The capital city is also fun. It is designed in a way that you can only reach it after leveling up multiple times. E.g. you have to defeat the haunted city of Gotha, which is only possible if you're somewhat good. In this city you'll find a teleportation rune, which in turns allows you to bypass the magical barrier. Now, speedrunners, it's possible to just run around the Skeletons, get they rune, and transport right away. No upgrades needed here.
However, you'll be caught between a rock and a hard place in the capital. You'll spawn in the ruins of the temple and are surrounded by orcs. To get to the king, you have to at least kill one hundred Orcs. This, I guess, was a must in the design process, as the path to the court is a long slope, blocked by burning buildings. Well, three jumps later, you'll already half way through, while being chased by orcs. See the picture:
You can just walk up. I don't get why the Orcs never found out.
Also, there are dozens of quests like „find someone we couldn't find, but we tried REALLY hard“. An Example:
The Verdict
Without patches this game is barely playable and is just really frustrating. Vanilla: 2/10, would recommend my worst enemy (already sent a PM to Artanis[Xp]).
Once the worst bugs are out, the game is somewhat fun. However, it's a bit too linear at times and the concept of just running around gets increasingly more stupid, once you have to run around in Nordmar; beasts are weak, but there are hundreds of them. Hence, a lot of killing, only to be told to run even futher. Well...

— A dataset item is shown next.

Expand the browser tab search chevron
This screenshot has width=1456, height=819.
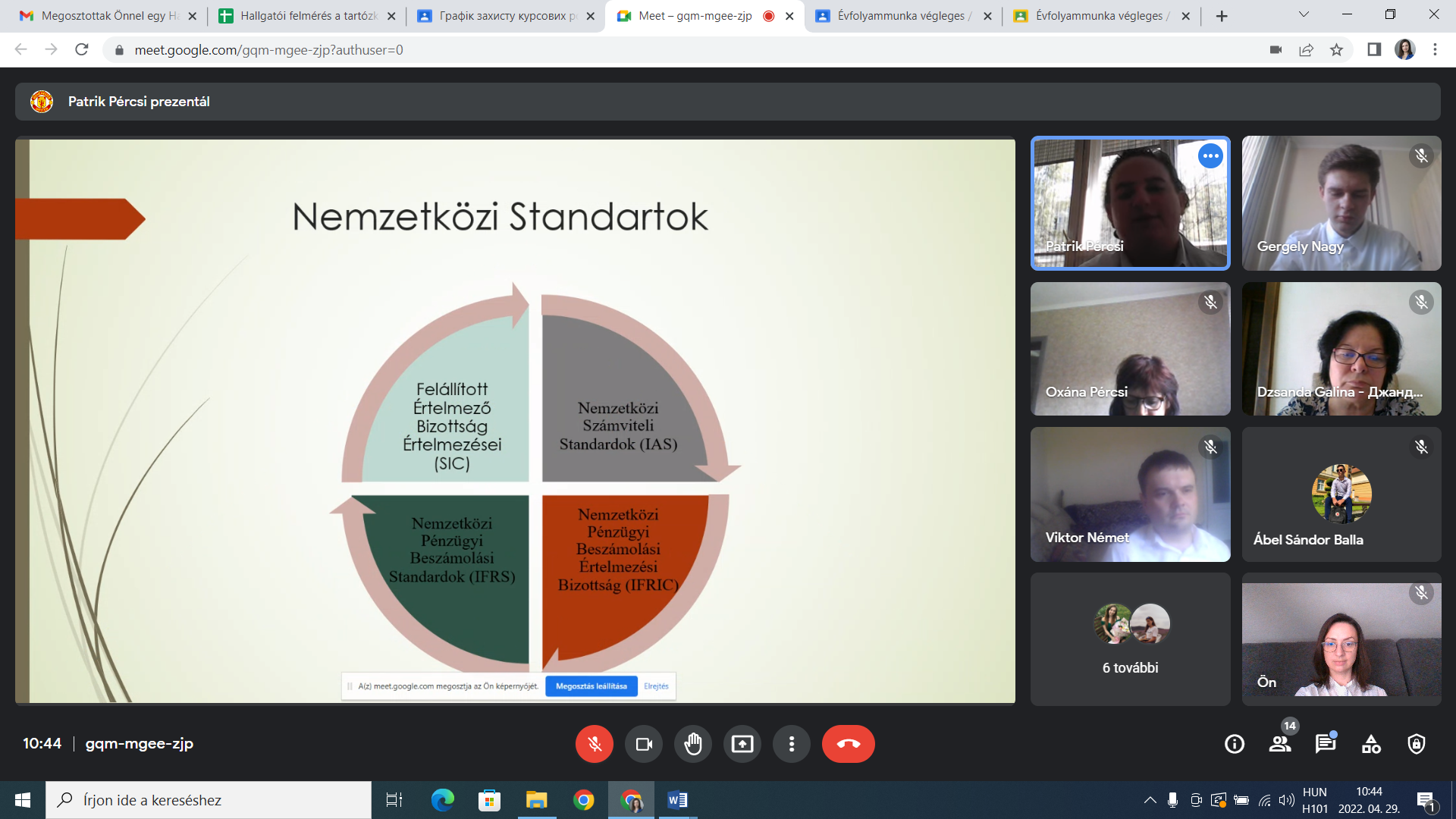pyautogui.click(x=1304, y=14)
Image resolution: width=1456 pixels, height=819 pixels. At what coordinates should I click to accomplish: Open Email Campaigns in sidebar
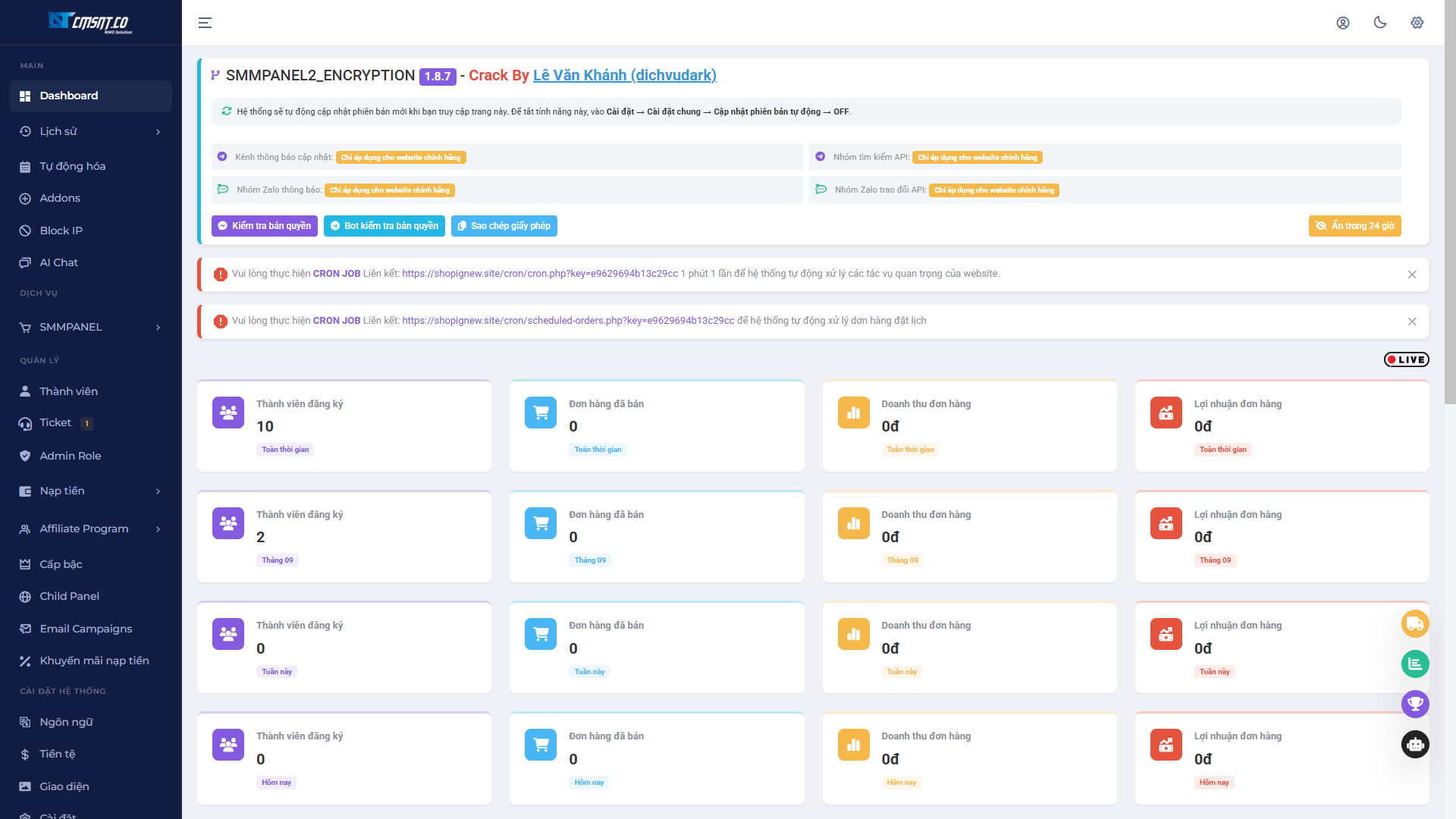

Anyhow, even though it's buggy, the story is still somewhat good. There are dozens of funny dialogues hidden, and it's entertaining for a while. I guess playing it once is ok, playing it twice in a row probably not. It needs a year or more in between. So, 5,5/10, due to having a printed hand out and the nice details and fan patches 6,5/10. Would maybe not know if I killed the king again in 2016.